Y volvían a descender las tinieblas. Pero las palabras, insistentes, se encendían una vez más, y, por fin, en vez de desaparecer inmediatamente, quedaban encendidas durante cinco minutos completos, tal como habían concertado la agencia publicitaria y el fabricante.

Pero, ¿quién puede decir qué es, realmente, lo que destella ahí, en lo oscuro, sobre las casas? ¿El luminoso nombre de un producto o el destello del pensamiento humano? ¿Un signo, una llamada? ¿Un interrogante lanzado al cielo que repentinamente obtiene una respuesta apasionada, deslumbrante como una joya?

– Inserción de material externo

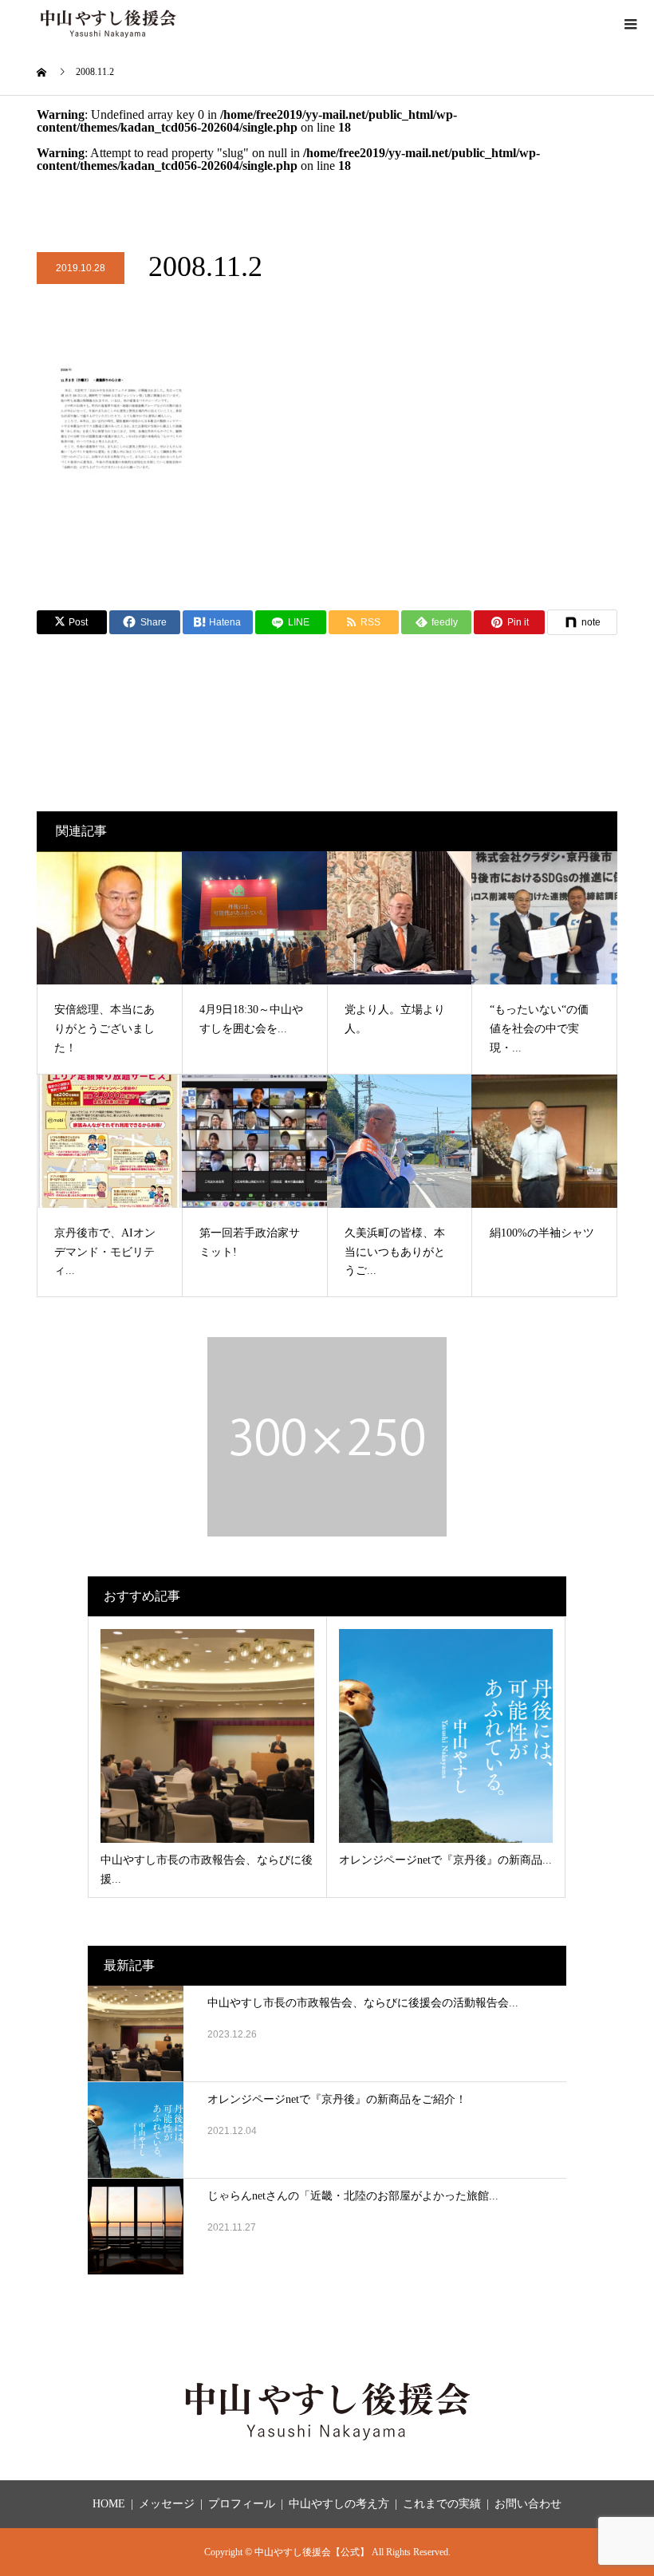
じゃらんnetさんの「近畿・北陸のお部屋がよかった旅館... (352, 2196)
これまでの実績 (442, 2504)
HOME (109, 2504)
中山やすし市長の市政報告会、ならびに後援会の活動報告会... (362, 2003)
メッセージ (167, 2504)
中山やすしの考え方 (339, 2504)
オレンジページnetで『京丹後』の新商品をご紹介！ (337, 2099)
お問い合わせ (527, 2504)
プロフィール (241, 2504)
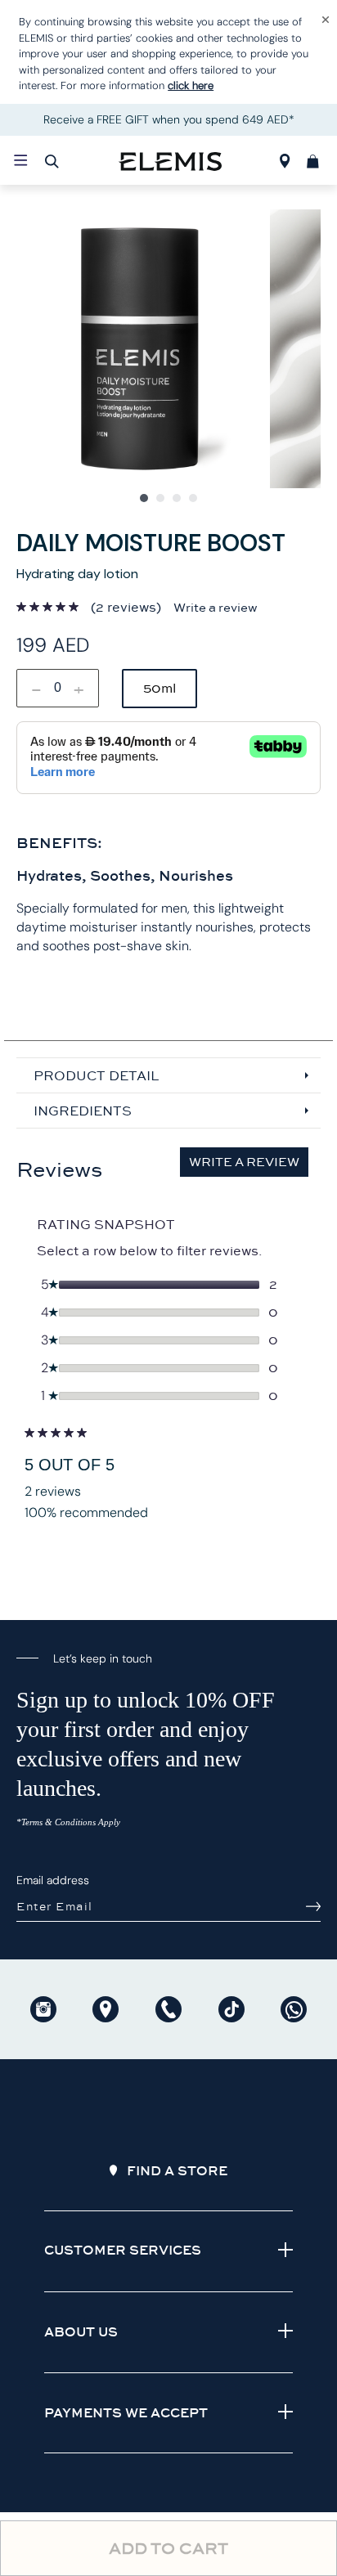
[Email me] (313, 1906)
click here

Y en esas calles, ahora tan anchas como brillantes mares negros, a última hora de la noche, cuando la última cervecería ha cerrado sus puertas, un ruso abandona el sueño y, sin sombrero ni chaqueta, cubierto con un viejo impermeable, pasea como en trance de vidente. Y a esta hora tardía, por esas anchas calles pasaban mundos absolutamente ajenos entre sí: un juerguista sin juerga, una mujer, o simplemente un caminante, cada cual un mundo aislado, y cada cual un todo de maravillas y desdichas. Cinco viejos carruajes de caballos aguardaban en la avenida junto a la voluminosa forma, con estructura de tambor, de un pissoir: cinco adormilados, cálidos y grises mundos con uniforme de cochero, y cinco otros mundos sobre doloridos cascos, dormidos y sin soñar en otra cosa que en avena escapando por el roto de un saco, con suave sonido de caída.

En momentos como éste todo adquiere naturaleza fabulosa, todo se convierte en insondablemente problema y la vida parece terrorífica, en tanto que la muerte es todavía peor. Y entonces, mientras uno camina deprisa por la ciudad nocturna, mirando las luces a través de las lágrimas y buscando en ellas gloriosos y deslumbrantes recuerdos de pasada felicidad -un rostro de mujer, que surge del fondo de muchos años de olvido-, de repente, en nuestro loco avance, nos detiene cortésmente un peatón y nos pregunta el camino para llegar a tal o cual calle, nos lo pregunta en voz normal, pero en una voz que nunca más volveremos a oír.